### Extrait

········

Le ministre n'a pas seulement provoqué un tollé dans l'opposition et auprès des organisations professionnelles concernées par l'élevage bovin, mais également au sein même du gouvernement. Dont le propre premier ministre Pedro Sanchez, qui a essayé de clore le débat et le bec à son ministre en répliquant : "Rien de meilleur qu'une côte de bœuf à point !" Une frivolité qui ferait presque oublier que tout ce beau monde a pour fonction de légiférer sur ces sujets, plutôt que de commenter ou communiquer par médias interposés. Sur le fond, Alberto Garzón rappelait simplement des recommandations de santé émises depuis longtemps par l'OMS, selon laquelle la viande rouge serait une cause probable de certains cancers. Consommer 100 grammes de viande rouge quotidiennement augmenterait ainsi le risque d'avoir un cancer colorectal de 29%.
Le problème se pose donc en Espagne, puisque la consommation de viande hebdomadaire dépasse ici un kilo par personne (contre les 500 grammes recommandés par l'OMS). Dans son clip vidéo, le ministre mêle par ailleurs des considérations environnementales aussitôt contestées par le syndicat espagnol interprofessionnel de la viande (Interovic).

········

### Données fournies
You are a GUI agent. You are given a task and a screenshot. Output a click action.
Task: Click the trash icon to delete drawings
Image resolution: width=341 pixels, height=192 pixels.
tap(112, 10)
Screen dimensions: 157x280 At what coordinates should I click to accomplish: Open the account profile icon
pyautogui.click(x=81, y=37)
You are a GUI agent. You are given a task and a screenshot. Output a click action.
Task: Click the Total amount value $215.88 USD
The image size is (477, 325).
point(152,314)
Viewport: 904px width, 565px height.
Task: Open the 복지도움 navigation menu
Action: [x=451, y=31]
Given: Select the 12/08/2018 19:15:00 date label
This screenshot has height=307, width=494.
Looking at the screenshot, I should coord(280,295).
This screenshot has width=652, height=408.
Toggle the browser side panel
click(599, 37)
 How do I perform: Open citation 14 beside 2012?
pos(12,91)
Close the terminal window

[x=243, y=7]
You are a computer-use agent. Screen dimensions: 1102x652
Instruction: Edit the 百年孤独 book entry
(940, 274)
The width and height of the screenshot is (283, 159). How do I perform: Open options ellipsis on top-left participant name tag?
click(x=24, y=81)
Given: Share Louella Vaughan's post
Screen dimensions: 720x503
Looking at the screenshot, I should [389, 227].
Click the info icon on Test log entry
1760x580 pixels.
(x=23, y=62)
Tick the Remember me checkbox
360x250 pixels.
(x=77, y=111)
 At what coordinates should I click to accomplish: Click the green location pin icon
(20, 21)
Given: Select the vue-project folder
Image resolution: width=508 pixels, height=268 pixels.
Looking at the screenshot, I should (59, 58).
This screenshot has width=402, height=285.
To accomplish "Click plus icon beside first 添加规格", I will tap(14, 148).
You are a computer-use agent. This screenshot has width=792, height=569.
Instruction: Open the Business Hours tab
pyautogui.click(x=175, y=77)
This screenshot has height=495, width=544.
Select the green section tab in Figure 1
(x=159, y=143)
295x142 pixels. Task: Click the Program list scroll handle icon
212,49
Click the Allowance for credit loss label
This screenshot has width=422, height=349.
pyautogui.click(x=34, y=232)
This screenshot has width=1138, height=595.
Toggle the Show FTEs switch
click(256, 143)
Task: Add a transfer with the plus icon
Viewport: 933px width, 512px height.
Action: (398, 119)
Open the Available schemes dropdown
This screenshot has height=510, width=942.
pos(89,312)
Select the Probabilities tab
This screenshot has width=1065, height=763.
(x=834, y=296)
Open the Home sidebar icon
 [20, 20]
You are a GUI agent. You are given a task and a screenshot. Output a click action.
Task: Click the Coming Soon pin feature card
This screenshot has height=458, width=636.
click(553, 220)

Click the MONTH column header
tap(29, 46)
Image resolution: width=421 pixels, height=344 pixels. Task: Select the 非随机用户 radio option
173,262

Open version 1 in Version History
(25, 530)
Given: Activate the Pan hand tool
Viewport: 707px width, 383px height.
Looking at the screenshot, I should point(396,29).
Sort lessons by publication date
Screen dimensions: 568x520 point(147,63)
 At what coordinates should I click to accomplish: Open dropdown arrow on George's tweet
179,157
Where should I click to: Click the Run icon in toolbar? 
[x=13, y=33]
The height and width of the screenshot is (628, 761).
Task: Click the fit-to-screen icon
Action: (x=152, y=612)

········

### Consigne 1
Recopiez le passage de l'extrait qui va de "Le problème se" jusqu'à "la viande (Interovic).", en remplaçant "clip vidéo" par "message vidéo".
### Consigne 2
D'après l'extrait, de combien la consommation quotidienne de 100 grammes de viande rouge augmenterait-elle le risque de cancer colorectal ?
### Consigne 3
Dressez la liste de toutes les quantités et de tous les pourcentages mentionnés dans l'extrait.

### Réponse 1
Le problème se pose donc en Espagne, puisque la consommation de viande hebdomadaire dépasse ici un kilo par personne (contre les 500 grammes recommandés par l'OMS). Dans son message vidéo, le ministre mêle par ailleurs des considérations environnementales aussitôt contestées par le syndicat espagnol interprofessionnel de la viande (Interovic).

### Réponse 2
De 29 %.

### Réponse 3
- 100 grammes de viande rouge par jour
- 29 %
- un kilo de viande par personne et par semaine
- 500 grammes